PROMPT A:
Write out the part of the passage on Israel's voluntary tax disclosure procedure from "In order to carry" to "the voluntary disclosure.".
PROMPT B:
Using the passage on Israel's voluntary tax disclosure procedure, state whether each statement agrees with it, answering yes or no and quoting the deciding words: (i) Israel used a system of territorial taxation until 2003. (ii) The 2016 voluntary disclosure procedure required applicants to report under their own names. (iii) The tax authority was prepared to ensure that no criminal proceedings would be brought against an applicant who made the voluntary disclosure.

As part of the effort to reduce the usage of black capital and tax evasion by taking advantage of the international system, the Israeli Tax Authorities recently signed agreements with various countries for the exchange of financial information. According to these agreements, each member is supposed to receive automatic information regarding the financial assets of foreign citizens - information it will transmit to the relevant countries and in return, will receive financial information about its own citizens.
Towards the end of 2016, a voluntary disclosure procedure in Israel was applied, the purpose of this was to encourage reporting on income and assets outside Israel to the tax authorities, by granting improved tax liabilities and allowing an anonymous reporting. According to publications, a voluntary disclosure procedure may be reinstituted again this year.
Until 2003, Israel used a system of territorial taxation. As a result, a large part of the income generated abroad by Israeli residents were not taxable in Israel. Pursuant to Amendment 132 of the Income Tax Ordinance, which was applied in 2003, the tax system in Israel has become a hybrid method so that an "Israeli resident" (individual or corporation) in accordance with the Income Tax Ordinance, is taxed personally on his income from both local and international origins while foreign (non-Israeli) residents are taxed in Israel for their income generated in Israel and assets located in Israel.
As a result, Israeli’s who held productive foreign assets prior to Amendment 132 to the Ordinance, and were not aware of the change in the legal situation, actually became liable to pay tax on their income and property without knowing they should do so. In order to assist Israeli residents to reveal foreign assets for tax purposes, a formal voluntary disclosure procedure was formulated.
The voluntary disclosure procedure in Israel was formulated by the Israel tax authority ("ITA") in order to encourage taxpayers, dealers, individuals and functionaries in corporations that violated tax laws, to correct their reports and to report real data.
In order to carry out this programme, the ITA was prepared to ensure that criminal proceedings would not be instituted against an applicant who performed the voluntary disclosure.

Stored dataset entries:
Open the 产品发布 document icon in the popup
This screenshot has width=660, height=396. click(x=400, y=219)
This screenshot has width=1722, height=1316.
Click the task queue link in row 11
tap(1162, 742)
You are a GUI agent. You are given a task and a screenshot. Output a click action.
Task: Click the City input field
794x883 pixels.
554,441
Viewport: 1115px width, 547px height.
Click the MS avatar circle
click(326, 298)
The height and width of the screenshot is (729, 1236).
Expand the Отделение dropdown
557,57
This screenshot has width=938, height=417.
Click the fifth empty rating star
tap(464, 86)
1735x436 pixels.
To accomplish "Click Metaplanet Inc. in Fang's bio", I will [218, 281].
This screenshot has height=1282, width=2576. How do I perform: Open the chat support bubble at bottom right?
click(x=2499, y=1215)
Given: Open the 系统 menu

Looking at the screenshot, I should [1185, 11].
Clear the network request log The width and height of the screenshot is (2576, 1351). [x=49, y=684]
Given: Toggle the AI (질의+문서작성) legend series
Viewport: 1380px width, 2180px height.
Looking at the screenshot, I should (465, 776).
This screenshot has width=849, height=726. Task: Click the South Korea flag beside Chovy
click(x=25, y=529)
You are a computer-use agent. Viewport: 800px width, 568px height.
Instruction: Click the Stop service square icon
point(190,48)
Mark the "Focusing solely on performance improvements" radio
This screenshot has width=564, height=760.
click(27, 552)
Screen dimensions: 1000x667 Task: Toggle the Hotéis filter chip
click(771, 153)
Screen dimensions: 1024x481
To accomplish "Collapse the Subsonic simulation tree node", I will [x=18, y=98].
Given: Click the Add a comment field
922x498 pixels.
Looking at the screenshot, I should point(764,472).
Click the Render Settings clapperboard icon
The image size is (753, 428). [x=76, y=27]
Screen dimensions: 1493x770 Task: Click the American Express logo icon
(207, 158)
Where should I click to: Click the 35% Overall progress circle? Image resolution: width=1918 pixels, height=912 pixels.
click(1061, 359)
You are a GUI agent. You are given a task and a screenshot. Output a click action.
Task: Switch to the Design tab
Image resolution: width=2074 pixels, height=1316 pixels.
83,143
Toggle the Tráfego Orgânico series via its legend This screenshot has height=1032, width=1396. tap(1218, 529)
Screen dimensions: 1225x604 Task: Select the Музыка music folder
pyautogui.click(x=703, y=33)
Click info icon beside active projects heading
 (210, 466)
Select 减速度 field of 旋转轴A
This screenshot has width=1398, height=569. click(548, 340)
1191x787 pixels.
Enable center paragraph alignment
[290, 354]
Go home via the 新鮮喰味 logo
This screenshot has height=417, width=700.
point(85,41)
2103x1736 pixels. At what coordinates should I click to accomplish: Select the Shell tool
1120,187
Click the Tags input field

TASK OUTPUT A:
In order to carry out this programme, the ITA was prepared to ensure that criminal proceedings would not be instituted against an applicant who performed the voluntary disclosure.

TASK OUTPUT B:
(i) Yes: "Until 2003, Israel used a system of territorial taxation."
(ii) No: "allowing an anonymous reporting"
(iii) Yes: "the ITA was prepared to ensure that criminal proceedings would not be instituted against an applicant who performed the voluntary disclosure"